Même si l’entreprise est dotée d’un comité social et économique, il n’est pas toujours évident, dans la situation actuelle, de réunir le comité pour le consulter sur le recours au chômage partiel. L’employeur est alors autorisé à recueillir l’avis postérieurement à la demande sous réserve qu’il soit « transmis dans un délai d’au plus deux mois à compter de cette demande » (C. trav., art. R. 5122-2, al. 6). Si l’employeur ne présente pas, dans les délais, un procès-verbal de réunion faisant état de l’avis exprimé par le comité, la Direccte devrait être autorisée à demander le remboursement des sommes perçues au titre de l’allocation d’activité partielle. L’action en répétition de l’allocation versée est soumise à la prescription quinquennale de l’article 2224 du code civil.
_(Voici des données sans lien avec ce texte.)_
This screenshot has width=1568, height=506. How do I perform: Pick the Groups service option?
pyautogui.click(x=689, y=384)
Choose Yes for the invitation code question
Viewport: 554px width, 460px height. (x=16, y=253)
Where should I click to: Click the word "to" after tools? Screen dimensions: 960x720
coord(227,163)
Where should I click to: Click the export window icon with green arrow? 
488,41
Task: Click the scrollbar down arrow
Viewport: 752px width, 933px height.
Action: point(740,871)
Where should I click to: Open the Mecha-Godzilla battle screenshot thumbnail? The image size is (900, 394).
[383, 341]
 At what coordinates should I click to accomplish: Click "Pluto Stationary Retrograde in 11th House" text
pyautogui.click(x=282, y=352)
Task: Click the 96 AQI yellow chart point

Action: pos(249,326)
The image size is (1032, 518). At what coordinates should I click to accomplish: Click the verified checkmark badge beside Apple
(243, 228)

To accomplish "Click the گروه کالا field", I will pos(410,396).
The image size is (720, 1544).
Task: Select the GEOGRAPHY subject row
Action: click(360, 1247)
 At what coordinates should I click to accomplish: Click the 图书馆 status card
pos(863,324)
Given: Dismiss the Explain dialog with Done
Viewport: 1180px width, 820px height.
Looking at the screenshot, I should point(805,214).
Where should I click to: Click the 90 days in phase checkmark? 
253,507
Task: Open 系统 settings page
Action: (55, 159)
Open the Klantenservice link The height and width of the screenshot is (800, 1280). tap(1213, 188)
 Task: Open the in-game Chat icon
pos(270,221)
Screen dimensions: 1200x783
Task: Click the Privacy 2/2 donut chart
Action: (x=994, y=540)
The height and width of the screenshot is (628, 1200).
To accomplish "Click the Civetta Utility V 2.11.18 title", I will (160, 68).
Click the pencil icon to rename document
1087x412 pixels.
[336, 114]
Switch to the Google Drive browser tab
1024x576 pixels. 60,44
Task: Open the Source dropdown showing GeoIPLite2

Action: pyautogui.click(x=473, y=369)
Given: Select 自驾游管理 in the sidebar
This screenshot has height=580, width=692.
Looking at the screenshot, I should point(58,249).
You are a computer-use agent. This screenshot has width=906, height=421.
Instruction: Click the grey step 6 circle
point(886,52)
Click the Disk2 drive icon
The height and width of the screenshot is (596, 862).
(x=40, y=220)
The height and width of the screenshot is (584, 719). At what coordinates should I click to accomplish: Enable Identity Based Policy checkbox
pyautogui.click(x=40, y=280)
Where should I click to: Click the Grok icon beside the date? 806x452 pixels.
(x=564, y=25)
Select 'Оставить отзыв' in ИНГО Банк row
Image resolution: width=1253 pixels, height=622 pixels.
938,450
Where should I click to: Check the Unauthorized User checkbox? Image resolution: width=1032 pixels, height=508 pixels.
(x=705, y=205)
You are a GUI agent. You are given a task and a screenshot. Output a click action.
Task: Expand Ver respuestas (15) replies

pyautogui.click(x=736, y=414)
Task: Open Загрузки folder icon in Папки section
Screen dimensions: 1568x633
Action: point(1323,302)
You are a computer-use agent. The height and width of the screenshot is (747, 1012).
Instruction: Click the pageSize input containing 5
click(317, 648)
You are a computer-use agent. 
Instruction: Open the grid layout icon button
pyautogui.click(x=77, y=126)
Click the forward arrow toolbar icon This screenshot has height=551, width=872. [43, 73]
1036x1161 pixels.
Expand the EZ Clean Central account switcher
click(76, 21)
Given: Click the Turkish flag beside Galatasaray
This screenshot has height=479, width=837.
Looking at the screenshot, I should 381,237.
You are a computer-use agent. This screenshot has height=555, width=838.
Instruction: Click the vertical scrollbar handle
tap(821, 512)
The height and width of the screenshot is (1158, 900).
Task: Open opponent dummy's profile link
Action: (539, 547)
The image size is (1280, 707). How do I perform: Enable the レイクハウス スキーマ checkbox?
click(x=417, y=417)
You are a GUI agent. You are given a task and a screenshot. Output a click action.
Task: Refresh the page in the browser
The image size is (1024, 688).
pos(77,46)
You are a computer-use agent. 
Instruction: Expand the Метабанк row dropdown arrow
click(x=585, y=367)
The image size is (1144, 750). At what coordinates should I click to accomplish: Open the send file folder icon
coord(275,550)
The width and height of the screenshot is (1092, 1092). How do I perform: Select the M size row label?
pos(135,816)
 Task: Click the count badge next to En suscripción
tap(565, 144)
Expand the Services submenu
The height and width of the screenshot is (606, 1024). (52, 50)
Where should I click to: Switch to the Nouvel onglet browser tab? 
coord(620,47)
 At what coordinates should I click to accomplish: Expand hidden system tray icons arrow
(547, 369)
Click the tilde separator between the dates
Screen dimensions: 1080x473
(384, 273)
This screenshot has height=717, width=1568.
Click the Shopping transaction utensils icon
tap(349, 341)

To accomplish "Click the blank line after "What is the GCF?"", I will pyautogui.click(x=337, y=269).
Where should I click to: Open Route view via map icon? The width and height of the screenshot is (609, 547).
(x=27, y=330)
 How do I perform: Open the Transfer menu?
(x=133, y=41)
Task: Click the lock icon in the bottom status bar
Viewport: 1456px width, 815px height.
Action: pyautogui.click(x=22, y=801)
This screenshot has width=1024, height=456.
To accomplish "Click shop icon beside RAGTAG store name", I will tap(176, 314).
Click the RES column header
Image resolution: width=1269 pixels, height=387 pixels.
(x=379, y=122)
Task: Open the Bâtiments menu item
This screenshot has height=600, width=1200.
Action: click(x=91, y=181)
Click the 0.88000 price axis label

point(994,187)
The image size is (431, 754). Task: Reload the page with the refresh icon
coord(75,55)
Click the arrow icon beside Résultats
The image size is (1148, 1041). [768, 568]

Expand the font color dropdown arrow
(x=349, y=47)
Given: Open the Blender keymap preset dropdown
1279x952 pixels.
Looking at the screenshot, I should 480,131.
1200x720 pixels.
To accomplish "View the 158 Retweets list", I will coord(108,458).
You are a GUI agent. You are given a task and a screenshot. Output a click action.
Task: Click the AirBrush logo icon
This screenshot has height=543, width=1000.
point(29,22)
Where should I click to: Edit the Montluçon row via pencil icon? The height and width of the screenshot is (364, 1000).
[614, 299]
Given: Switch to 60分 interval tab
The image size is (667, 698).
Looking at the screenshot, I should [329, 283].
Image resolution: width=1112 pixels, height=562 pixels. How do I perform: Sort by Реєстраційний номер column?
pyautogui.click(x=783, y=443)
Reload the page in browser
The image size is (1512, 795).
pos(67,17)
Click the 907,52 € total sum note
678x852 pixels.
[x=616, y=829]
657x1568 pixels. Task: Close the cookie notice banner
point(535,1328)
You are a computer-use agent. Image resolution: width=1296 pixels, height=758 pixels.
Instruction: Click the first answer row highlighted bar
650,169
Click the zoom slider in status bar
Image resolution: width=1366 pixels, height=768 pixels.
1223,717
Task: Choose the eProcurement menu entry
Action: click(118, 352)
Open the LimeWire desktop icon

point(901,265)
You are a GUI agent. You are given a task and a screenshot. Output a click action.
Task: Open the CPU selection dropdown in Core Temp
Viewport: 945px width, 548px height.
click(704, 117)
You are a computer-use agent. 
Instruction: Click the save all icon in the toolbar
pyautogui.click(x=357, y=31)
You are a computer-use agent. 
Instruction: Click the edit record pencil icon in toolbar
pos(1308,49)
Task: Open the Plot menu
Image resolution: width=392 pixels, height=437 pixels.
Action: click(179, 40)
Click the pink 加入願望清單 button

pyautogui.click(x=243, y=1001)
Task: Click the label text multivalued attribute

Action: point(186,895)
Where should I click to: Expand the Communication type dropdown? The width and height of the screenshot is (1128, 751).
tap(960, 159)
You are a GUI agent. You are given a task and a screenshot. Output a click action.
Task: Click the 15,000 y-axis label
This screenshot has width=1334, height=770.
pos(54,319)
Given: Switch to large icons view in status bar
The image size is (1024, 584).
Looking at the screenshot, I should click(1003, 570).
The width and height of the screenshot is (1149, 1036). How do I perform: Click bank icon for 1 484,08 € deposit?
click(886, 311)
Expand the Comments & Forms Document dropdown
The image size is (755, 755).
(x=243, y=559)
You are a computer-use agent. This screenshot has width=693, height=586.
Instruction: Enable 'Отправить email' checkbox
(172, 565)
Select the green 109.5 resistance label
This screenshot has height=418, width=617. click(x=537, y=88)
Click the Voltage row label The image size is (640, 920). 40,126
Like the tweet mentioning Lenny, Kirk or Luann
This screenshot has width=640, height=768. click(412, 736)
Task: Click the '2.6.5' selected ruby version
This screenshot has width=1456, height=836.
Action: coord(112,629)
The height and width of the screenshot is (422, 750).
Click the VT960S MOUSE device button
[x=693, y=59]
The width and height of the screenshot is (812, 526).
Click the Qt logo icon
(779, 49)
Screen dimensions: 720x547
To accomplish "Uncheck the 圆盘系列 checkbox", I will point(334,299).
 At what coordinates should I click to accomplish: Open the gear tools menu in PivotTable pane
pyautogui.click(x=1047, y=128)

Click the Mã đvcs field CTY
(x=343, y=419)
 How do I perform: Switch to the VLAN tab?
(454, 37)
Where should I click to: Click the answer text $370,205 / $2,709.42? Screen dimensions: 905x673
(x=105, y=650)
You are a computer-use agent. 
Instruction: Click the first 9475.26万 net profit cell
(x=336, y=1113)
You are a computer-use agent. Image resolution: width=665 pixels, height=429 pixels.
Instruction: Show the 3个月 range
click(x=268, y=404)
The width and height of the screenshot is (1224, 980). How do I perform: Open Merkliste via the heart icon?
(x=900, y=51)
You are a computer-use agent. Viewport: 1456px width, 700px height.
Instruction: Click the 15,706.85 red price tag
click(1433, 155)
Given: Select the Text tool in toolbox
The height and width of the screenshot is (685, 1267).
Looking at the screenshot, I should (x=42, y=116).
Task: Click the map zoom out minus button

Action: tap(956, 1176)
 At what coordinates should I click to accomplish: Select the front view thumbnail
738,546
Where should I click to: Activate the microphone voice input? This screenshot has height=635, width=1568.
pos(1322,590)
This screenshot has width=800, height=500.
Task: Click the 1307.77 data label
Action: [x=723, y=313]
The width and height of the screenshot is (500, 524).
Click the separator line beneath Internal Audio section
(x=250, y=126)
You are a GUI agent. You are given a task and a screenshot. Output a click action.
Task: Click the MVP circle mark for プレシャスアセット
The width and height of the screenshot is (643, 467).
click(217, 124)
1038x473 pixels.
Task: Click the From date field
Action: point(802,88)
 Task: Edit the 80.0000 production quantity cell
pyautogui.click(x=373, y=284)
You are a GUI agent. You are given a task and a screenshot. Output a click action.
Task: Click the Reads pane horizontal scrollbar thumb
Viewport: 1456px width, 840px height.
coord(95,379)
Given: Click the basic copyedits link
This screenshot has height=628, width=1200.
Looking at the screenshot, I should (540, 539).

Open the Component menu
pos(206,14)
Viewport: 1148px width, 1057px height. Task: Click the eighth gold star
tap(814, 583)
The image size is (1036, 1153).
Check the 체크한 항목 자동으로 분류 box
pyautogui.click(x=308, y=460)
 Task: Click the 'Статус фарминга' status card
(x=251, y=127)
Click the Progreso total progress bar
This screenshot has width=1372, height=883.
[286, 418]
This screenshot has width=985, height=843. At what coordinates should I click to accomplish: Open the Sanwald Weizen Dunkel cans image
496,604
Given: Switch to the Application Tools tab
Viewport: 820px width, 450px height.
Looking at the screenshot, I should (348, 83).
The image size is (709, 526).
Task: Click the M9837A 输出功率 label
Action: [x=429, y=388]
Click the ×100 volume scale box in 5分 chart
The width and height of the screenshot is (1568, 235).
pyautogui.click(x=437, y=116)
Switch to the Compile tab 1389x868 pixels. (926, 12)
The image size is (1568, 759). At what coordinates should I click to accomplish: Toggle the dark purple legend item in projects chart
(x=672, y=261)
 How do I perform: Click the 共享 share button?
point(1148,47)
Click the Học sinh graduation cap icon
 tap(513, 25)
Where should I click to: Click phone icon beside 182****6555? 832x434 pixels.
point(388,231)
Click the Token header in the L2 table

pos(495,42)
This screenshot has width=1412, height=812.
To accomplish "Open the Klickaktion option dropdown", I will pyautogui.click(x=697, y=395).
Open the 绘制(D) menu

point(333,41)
Il serait utile que le législateur assouplisse les conditions de recours à la visioconférence pour les réunions du comité social et économique, en autorisant l’employeur d’y recourir au-delà des trois réunions par année civile actuellement permise lorsqu’aucun accord collectif ne l’a organisé (C. trav., art. L. 2315-4).

Quel est le délai de réponse ?

L’autorisation est habituellement acquise par la réponse expresse de la Direccte ou par son silence au terme d’un délai de quinze jours (C. trav., art. R. 5122-4). Signe que les pouvoirs publics ont souhaité étendre très largement le recours au chômage partiel en cette période si particulière, le décret du 25 mars 2020 a réduit à deux jours la durée dans laquelle l’autorisation implicite est acquise. Le délai raccourci vaut jusqu’au 31 décembre 2020 (Décret n°2020-325 du 25 mars 2020, art. 2, III). L’encombrement résultant du nombre élevé de demandes ainsi que l’obligation de motiver le refus devrait fréquemment conduire à ce que l’autorisation soit acquise par l’écoulement du délai de deux jours. Seules les demandes incomplètes devraient subir un refus, contraignant alors l’employeur à régler aux intéressés l’intégralité de leur salaire, même s’il n’est pas en mesure de fournir du travail ou même s’il les a déjà placés en chômage partiel.